Wetter, Schneedecke, Lawinen

Freitag, 04.01. bis Sonntag, 06.01.: Starkschneefall im Osten

Am Freitag war es vorübergehend trocken. Im Osten war es teils bewölkt, im Westen und Süden meist sonnig. Die Mittagstemperaturen auf 2000 m lagen bei tiefen -10 °C im Osten, bei -5 °C in den übrigen Gebieten. Der zeitweise stürmische Nordwind konnte vor allem noch in den neuschneereichen Gebieten am zentralen und östlichen Alpennordhang und in Nordbünden Schnee verfrachten (vgl. Abbildung 1).

Dabei entstanden kleine bis mittlere Triebschneeansammlungen. Störanfällig waren aber nach wie vor auch die verschiedenen Neu- und Triebschneeschichten der vergangenen Tage, welche in denselben Gebieten am mächtigsten waren (vgl. Abbildung 2).

In den übrigen Gebieten waren die neueren Triebschneeansammlungen zwar dünner und kleinräumiger, aber stellenweise nicht minder störanfällig (vgl. Abbildung 3).

Ganz im Süden sah die Situation deutlich anders aus. An der Cima della Trosa (1861 m, Mergoscia, TI) lag kaum mehr Schnee. Damit bestand auch kaum Lawinengefahr (vgl. Abbildung 4).

Von Samstagmorgen bis Sonntagnachmittag schneite es erneut beträchtlich bis in tiefe Lagen (vgl. Abbildung 5). Am nördlichen Alpenkamm, am Alpenhauptkamm und allgemein in Graubünden blies weiterhin ein zeitweise stürmischer Nordwind. Die Lawinengefahr wurde in den Hauptniederschlagsgebieten verbreitet als ‚gross‘ (Stufe 4) eingeschätzt (siehe auch Gefahrenentwicklung ganz unten).

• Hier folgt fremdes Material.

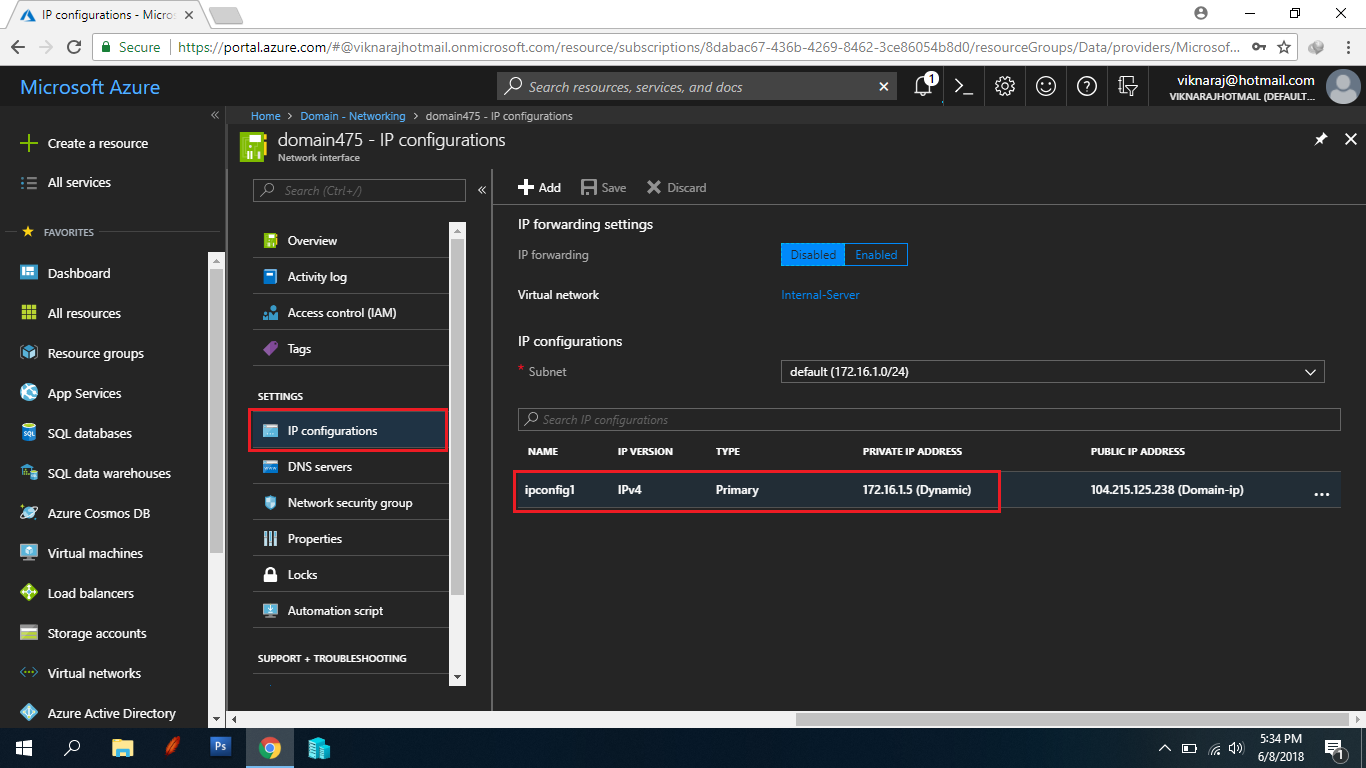Open the Feedback smiley icon

click(x=1045, y=86)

Nach diesem Schneefall wurden in den Hauptniederschlagsgebieten auch einige Lawinen unterhalb der Waldgrenze beobachtet (vgl. Abbildung 6). Für die Auslösung dieser Lawinen war wahrscheinlich eingeschneiter Oberflächenreif verantwortlich welcher in den windgeschützten Waldbereichen erhalten blieb und eingeschneit wurde. Ein solcher Oberflächenreif konnte im Raum Davos auch in Schneeprofilen gefunden werden (vgl. Abbildung 7).

Montag, 07.01.: ziemlich sonnig

Im Wallis und am Alpensüdhang war es meist, im Westen ziemlich sonnig. Im Osten klarte es in den Bergen tagsüber auf. Vorübergehend liess der Wind nach und blies noch schwach bis mässig aus nördlichen Richtungen. Die Mittagstemperaturen auf 2000 m lagen im Westen und Süden um den Gefrierpunkt, im Osten bei -6 °C. Das schöne Wetter lockte viele Personen in den Pulverschnee. Dabei wurden auch einige Lawinen ausgelöst (siehe Lawinenunfälle unten). Es konnten aber auch Lawinenabgänge der letzten Tage beobachtet werden (siehe Bildstrecke oben, Bild 1).

 

Dienstag, 08.01. bis Donnerstag, 10.01.: Nordstaulage mit viel Neuschnee am Alpennordhang

In der Nacht auf Dienstag setzte aus Norden erneut Schneefall ein, welcher im Nordosten bis Donnerstag anhielt. Die Schneefallgrenze lag vorübergehend bei 1000 m. Am Mittwoch und Donnerstag schneite es wieder bis in die Niederungen, wobei am Donnerstag tagsüber in den Bergen nur noch wenig Schnee fiel. Von Dienstag bis Donnerstag kamen in Summe erneut beträchtliche Neuschneemengen zusammen (vgl. Abbildung 8). Der starke und zeitweise stürmische Nordwestwind verfrachtete den Neuschnee in der Höhe intensiv.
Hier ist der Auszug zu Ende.